Methods 53 synovial samples from patients were obtained during surgery (arthroplasty or synovectomy). All patients gave written consent prior surgery. Samples were cut and Hematoxylin and eosin stained. CD68, CD3, CD20, CD31 and KI67 Immunohistochemistry were performed. GSS was assessed for each slide and semi-quantitative 4 scale scores (0–3) were given for each immunostaining, in a blind manner. The score is calculated on 24 (GSS 0–9 points, and 0–3 score for each of the 5 immunostaining). A representative amount of slides was read by 2 observers with a good interobserver variability (spearman correlation coefficient of 0.95, p<0.0005). They then defined a consensual and reproducible scoring atlas.
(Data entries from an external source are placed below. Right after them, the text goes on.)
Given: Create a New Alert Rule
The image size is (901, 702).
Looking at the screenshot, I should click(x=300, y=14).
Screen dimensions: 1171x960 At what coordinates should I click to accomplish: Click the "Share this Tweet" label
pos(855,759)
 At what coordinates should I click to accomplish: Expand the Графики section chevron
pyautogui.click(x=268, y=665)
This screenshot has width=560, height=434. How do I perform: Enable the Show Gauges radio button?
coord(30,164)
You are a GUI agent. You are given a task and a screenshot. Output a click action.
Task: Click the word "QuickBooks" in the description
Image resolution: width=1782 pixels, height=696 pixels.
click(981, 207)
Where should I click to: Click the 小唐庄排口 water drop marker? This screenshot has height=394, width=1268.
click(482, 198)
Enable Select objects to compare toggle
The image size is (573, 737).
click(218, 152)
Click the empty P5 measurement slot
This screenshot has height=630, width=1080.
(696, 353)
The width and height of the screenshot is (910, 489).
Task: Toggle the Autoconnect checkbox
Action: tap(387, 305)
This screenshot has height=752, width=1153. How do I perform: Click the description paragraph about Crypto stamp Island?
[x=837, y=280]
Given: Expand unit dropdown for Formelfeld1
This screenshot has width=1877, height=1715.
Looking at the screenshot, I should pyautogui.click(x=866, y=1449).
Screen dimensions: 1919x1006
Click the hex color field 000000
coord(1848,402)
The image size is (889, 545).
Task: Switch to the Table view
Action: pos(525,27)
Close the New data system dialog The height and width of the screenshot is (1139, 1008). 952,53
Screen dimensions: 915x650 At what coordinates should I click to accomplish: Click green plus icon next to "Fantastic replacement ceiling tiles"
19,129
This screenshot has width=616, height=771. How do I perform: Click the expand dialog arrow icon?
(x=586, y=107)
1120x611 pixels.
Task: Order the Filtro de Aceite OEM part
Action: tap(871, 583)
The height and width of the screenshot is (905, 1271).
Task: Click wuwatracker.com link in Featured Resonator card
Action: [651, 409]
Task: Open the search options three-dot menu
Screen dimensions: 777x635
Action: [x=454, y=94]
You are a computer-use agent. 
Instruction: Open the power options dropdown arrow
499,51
Results 53 patients were included. 25 were females (47,2%), mean age was 62.1 years [Standard deviation (SD) 13.2 years]. 36 had inflammatory arthritis reparsed as follows: 28 Rheumatoid arthritis (RA), 5 had Psoriatic arthritis, 3 had Undifferentiated arthritis. “Non inflammatory” arthritis group included 10 patients with Osteoarthritis and 7 with ligaments or meniscus injuries. Mean GSS was significantly higher in the IA group 5.70 [SD 0.321] vs.3.51 [SD 0.351]; p<0.001). Mean IMSYC was significantly superior in the IA group 14.94 [SD 0.747] vs. 8.50 [SD 0.639]; p<0.001). In univariate analysis by logistic regression, GSS (Odd Ratio (OR) 2.27; p<0.001), CD3 (OR 4.3; p=0.002), CD68 (OR 4.5; p=0.002), Ki67 (OR 11.8; p<0.001), and CD31 scores (OR 6.5; p=0.001) were significantly associated with IA, however CD20 score was not (OR 0.9; p=0.34). ROC curve analysis determined the score of 10.5 out of 24 as the best cut off for discrimination between IA and non-IA with a sensitivity of 74.3% and specificity of 100%. The area under ROC curves was statistically superior with IMSYC (0.93) compared to GSS (0.81) (p=0.05).
Conclusions We hereby propose a new synovitis score including IHC. This score has a better sensitivity and specificity than the Global synovitis score for discrimination between IA and non-IA. Moreover, this score accurately describes synovial membrane immunophenotype and could therefore give a basis for tissue driven therapies in rheumatic diseases, especially in RA.
Krenn V et al. Synovitis score: discrimination between chronic low-grade and high-grade synovitis.Histopathology. 2006 Oct;49(4):358–64.